====== DATA EXTRACT

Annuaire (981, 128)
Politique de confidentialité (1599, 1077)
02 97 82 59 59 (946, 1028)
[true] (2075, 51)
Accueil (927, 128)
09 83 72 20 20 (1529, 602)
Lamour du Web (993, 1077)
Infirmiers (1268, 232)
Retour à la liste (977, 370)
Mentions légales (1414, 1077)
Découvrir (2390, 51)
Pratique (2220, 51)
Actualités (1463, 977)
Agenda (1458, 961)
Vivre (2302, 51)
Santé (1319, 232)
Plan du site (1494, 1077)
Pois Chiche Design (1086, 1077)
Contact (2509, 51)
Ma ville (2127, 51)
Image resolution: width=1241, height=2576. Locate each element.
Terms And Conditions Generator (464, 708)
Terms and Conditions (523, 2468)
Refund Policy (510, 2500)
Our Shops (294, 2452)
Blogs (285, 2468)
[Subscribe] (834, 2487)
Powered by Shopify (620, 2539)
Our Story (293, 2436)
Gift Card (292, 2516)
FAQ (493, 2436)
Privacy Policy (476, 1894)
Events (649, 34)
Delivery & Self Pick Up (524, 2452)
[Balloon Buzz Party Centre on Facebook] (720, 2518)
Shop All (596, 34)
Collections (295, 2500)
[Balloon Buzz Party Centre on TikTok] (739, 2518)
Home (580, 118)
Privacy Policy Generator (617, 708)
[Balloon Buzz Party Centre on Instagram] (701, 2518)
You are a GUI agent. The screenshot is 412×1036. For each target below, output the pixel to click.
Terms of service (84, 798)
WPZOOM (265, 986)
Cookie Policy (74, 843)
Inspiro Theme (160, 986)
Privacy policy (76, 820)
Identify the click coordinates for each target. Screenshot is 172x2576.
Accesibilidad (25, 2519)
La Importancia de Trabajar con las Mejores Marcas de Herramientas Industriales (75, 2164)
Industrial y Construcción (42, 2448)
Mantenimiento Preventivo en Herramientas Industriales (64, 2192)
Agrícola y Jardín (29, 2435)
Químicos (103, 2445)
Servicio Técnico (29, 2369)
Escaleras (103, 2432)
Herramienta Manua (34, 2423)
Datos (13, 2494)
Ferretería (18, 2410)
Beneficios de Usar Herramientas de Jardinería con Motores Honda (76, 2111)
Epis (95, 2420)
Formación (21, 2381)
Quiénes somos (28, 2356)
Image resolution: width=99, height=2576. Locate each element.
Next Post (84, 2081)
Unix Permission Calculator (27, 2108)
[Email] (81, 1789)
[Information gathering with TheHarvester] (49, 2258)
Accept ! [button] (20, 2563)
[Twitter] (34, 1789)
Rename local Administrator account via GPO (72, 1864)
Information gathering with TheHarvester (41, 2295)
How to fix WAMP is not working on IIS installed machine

============

§ **ASSIGNED TASK**:
From the line that contains "Collections (295, 2500)" to the last line of the data, write out each line exactly and add nothing.

§ **RESPONSE AREA**:
Collections (295, 2500)
[Balloon Buzz Party Centre on TikTok] (739, 2518)
Home (580, 118)
Privacy Policy Generator (617, 708)
[Balloon Buzz Party Centre on Instagram] (701, 2518)
You are a GUI agent. The screenshot is 412×1036. For each target below, output the pixel to click.
Terms of service (84, 798)
WPZOOM (265, 986)
Cookie Policy (74, 843)
Inspiro Theme (160, 986)
Privacy policy (76, 820)
Identify the click coordinates for each target. Screenshot is 172x2576.
Accesibilidad (25, 2519)
La Importancia de Trabajar con las Mejores Marcas de Herramientas Industriales (75, 2164)
Industrial y Construcción (42, 2448)
Mantenimiento Preventivo en Herramientas Industriales (64, 2192)
Agrícola y Jardín (29, 2435)
Químicos (103, 2445)
Servicio Técnico (29, 2369)
Escaleras (103, 2432)
Herramienta Manua (34, 2423)
Datos (13, 2494)
Ferretería (18, 2410)
Beneficios de Usar Herramientas de Jardinería con Motores Honda (76, 2111)
Epis (95, 2420)
Formación (21, 2381)
Quiénes somos (28, 2356)
Image resolution: width=99, height=2576. Locate each element.
Next Post (84, 2081)
Unix Permission Calculator (27, 2108)
[Email] (81, 1789)
[Information gathering with TheHarvester] (49, 2258)
Accept ! [button] (20, 2563)
[Twitter] (34, 1789)
Rename local Administrator account via GPO (72, 1864)
Information gathering with TheHarvester (41, 2295)
How to fix WAMP is not working on IIS installed machine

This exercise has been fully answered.